▶ **Required work**:
Format the lines of the records from the one containing "How do I perform: Click" through the end of the records, inclusive, as a JSON list of strings with one string per line. Omit blank lines and leave the pictures out.

▶ **Data to use**:
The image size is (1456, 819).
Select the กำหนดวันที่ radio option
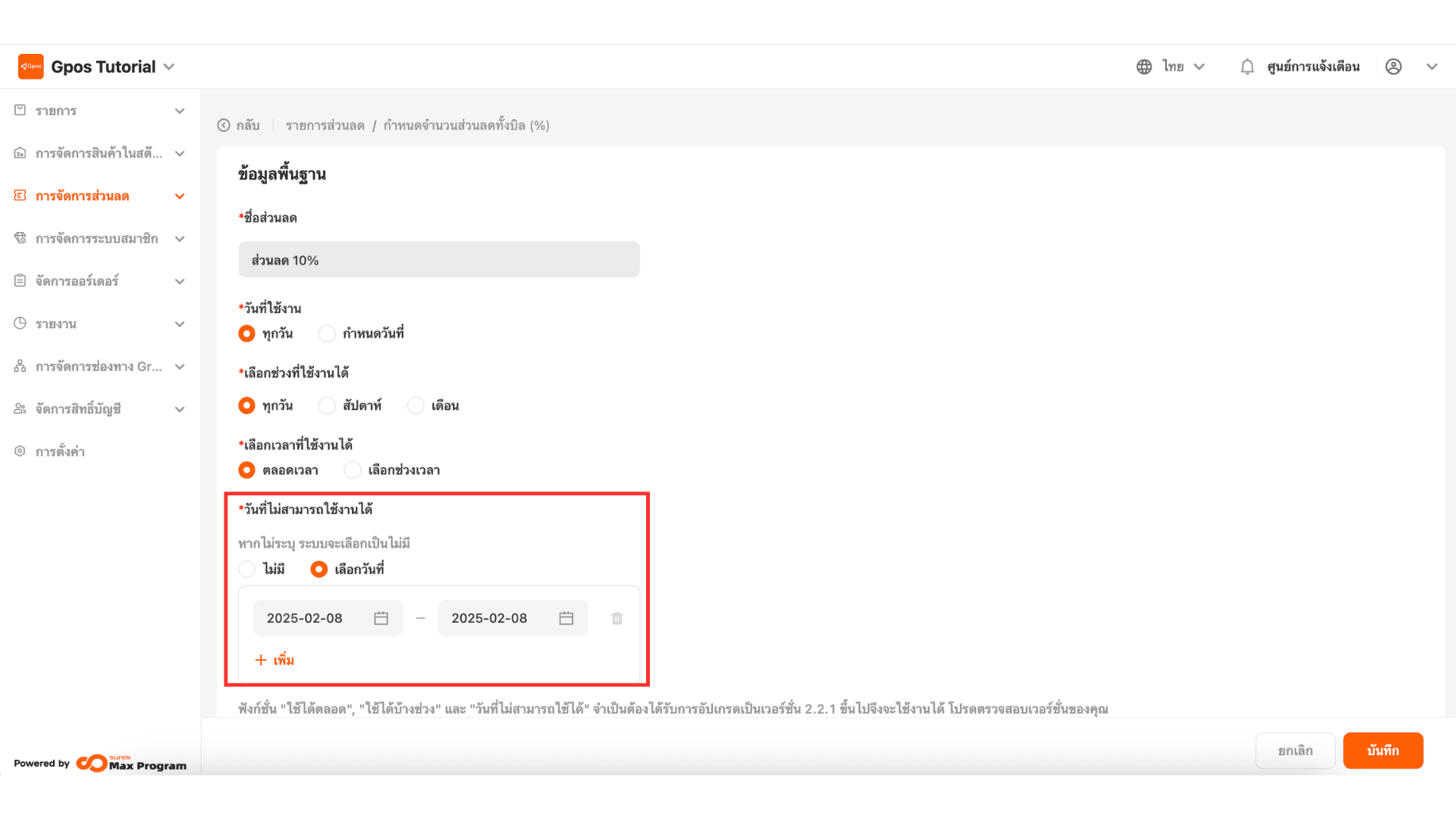327,334
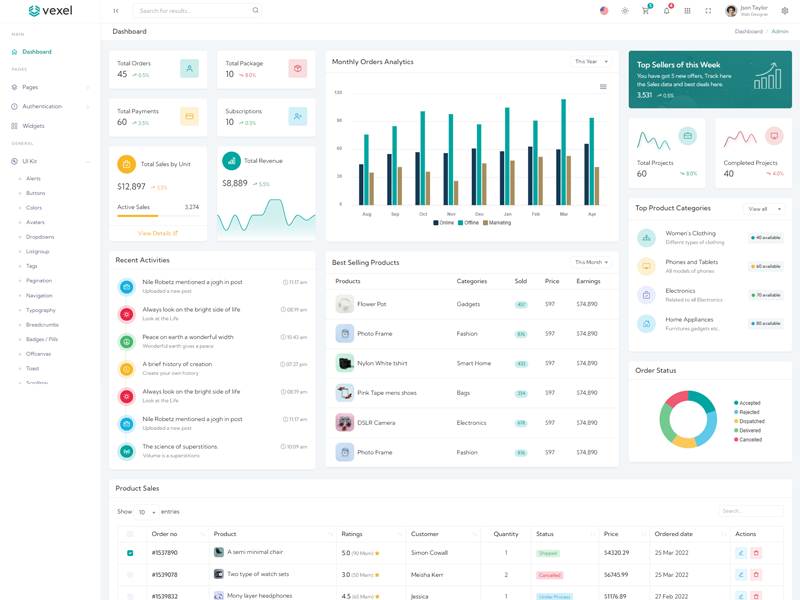Open the This Year dropdown

pos(591,62)
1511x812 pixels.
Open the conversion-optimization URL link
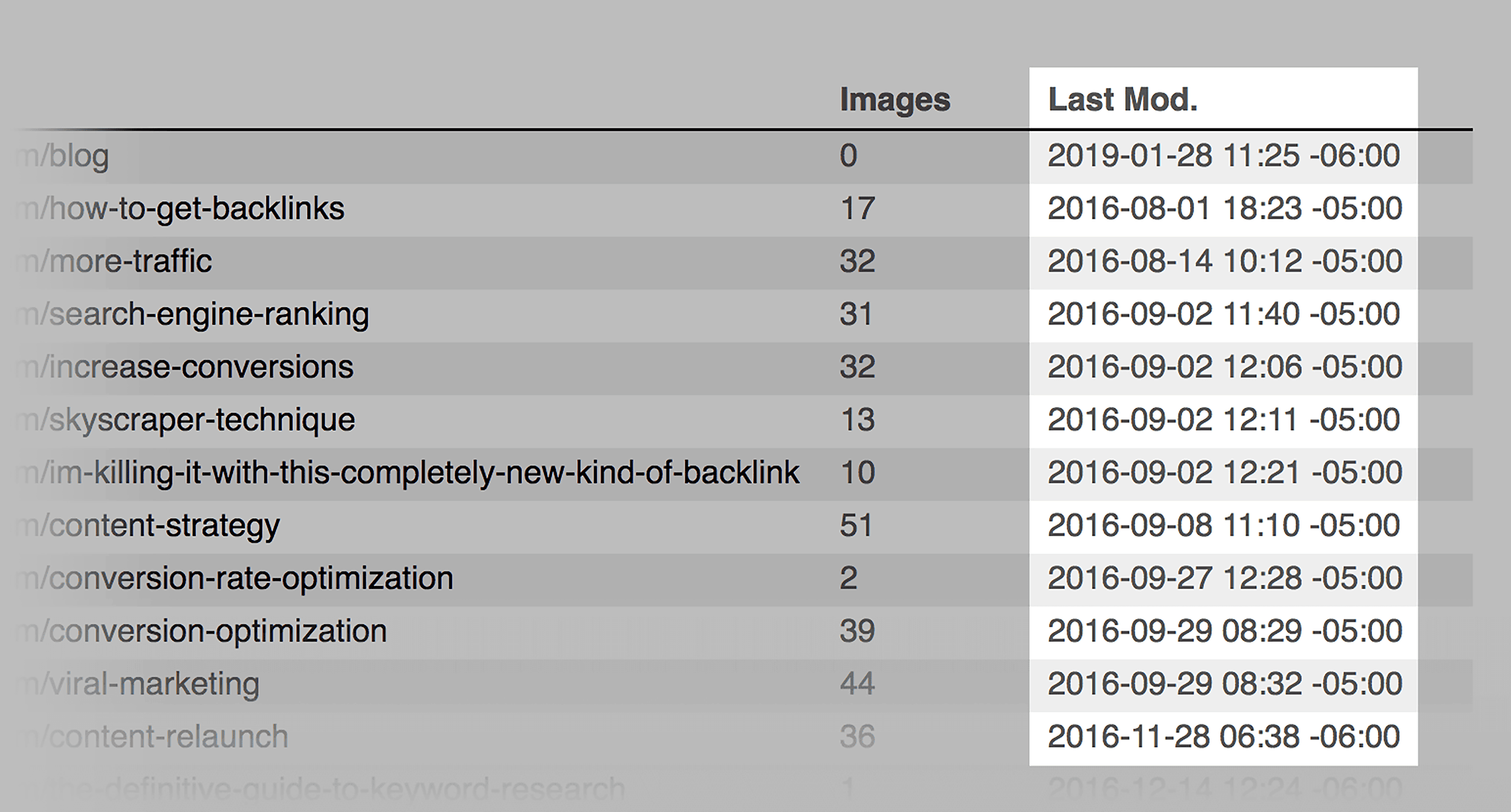click(202, 632)
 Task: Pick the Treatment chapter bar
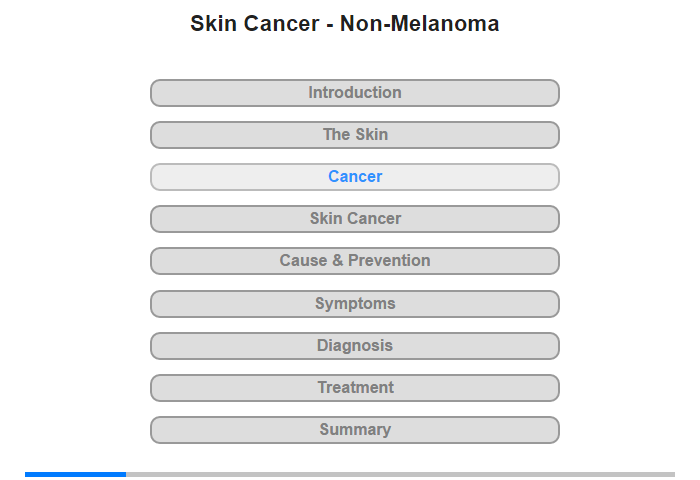click(355, 388)
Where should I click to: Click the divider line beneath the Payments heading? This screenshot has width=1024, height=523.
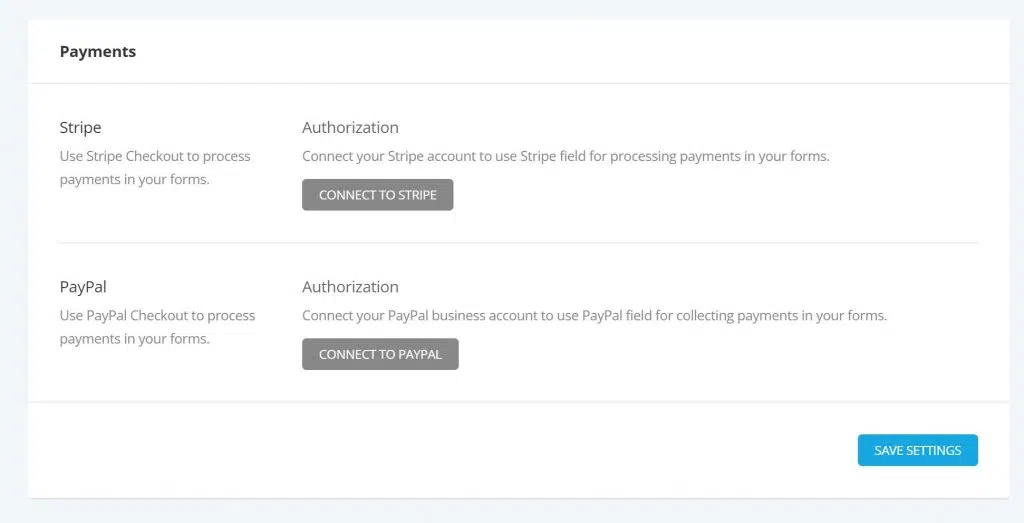pyautogui.click(x=518, y=83)
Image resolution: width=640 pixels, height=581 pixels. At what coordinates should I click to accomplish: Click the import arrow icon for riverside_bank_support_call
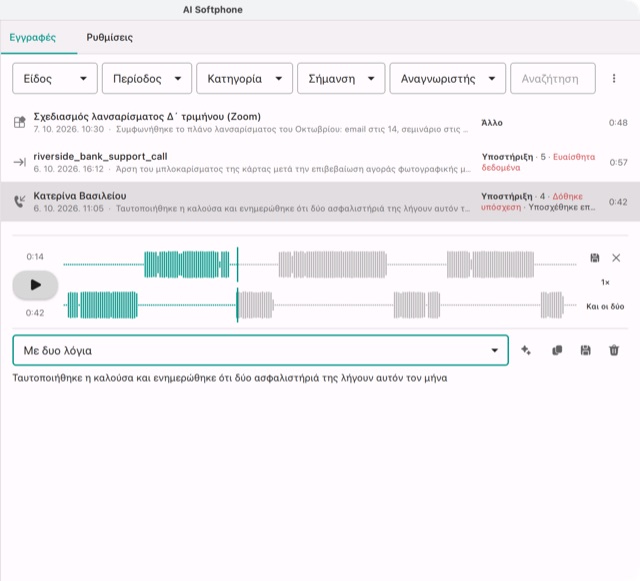pyautogui.click(x=20, y=162)
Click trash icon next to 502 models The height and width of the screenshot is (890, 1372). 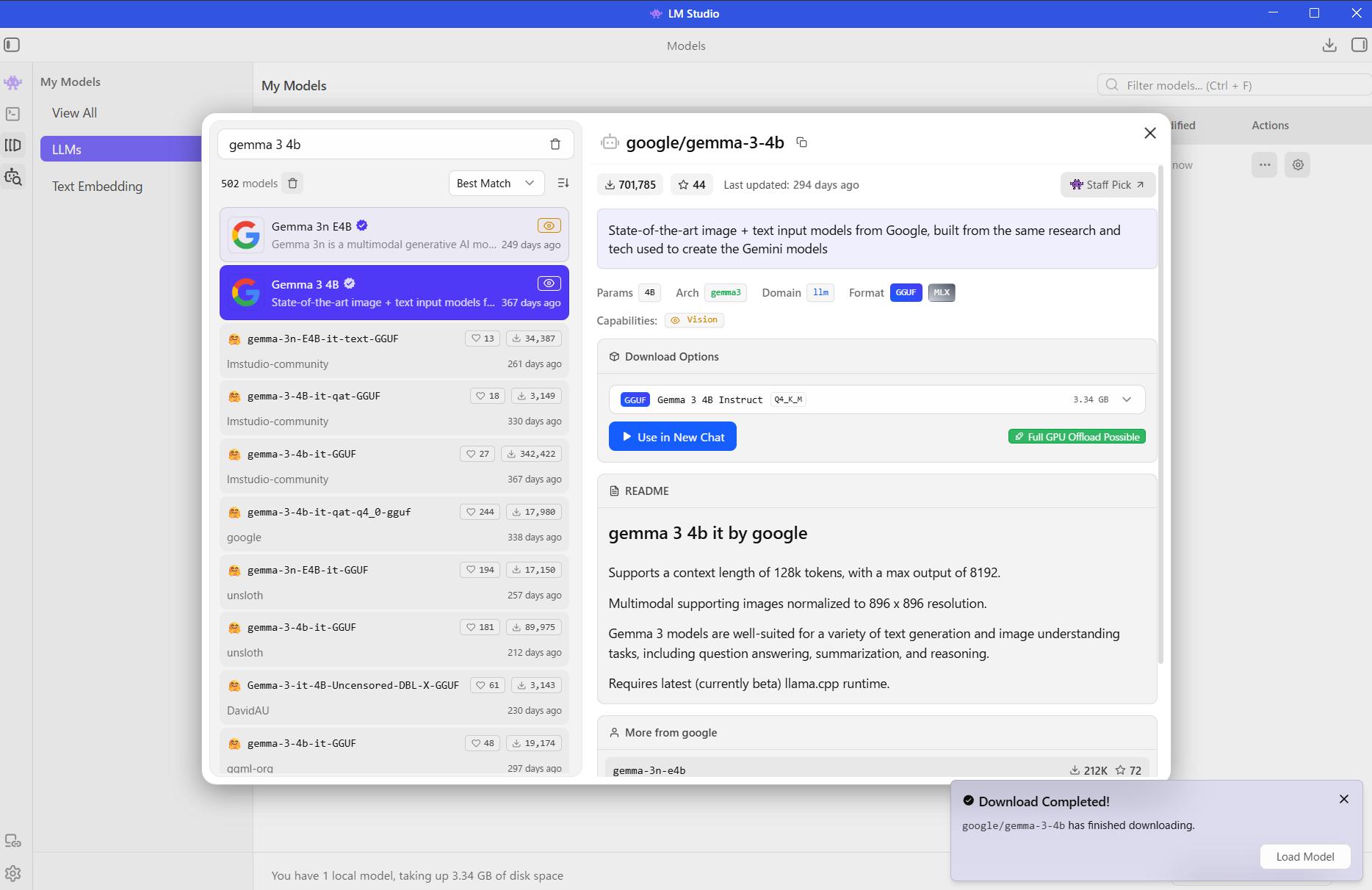[x=292, y=183]
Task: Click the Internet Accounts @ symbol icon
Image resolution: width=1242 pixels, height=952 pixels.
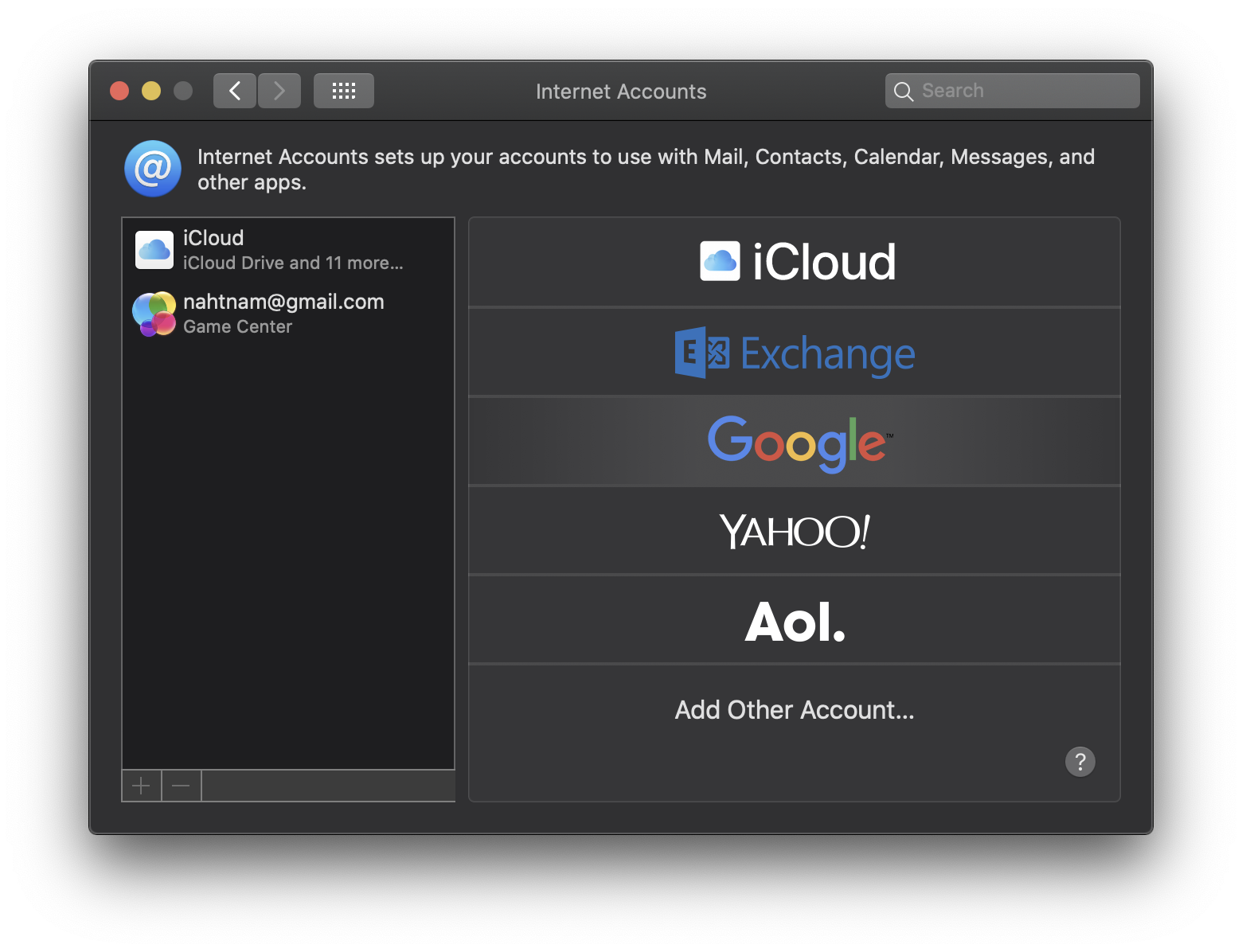Action: (152, 168)
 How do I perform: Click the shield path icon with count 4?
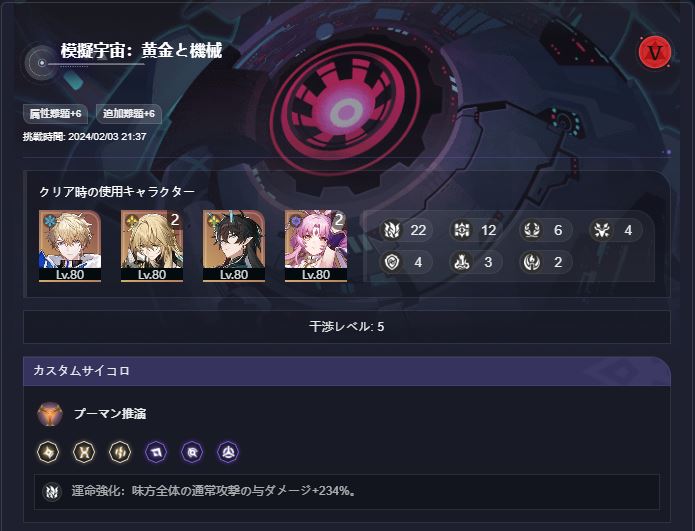point(392,262)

▶ **The response**:
[
  " How do I perform: Click the shield path icon with count 4?",
  "point(392,262)"
]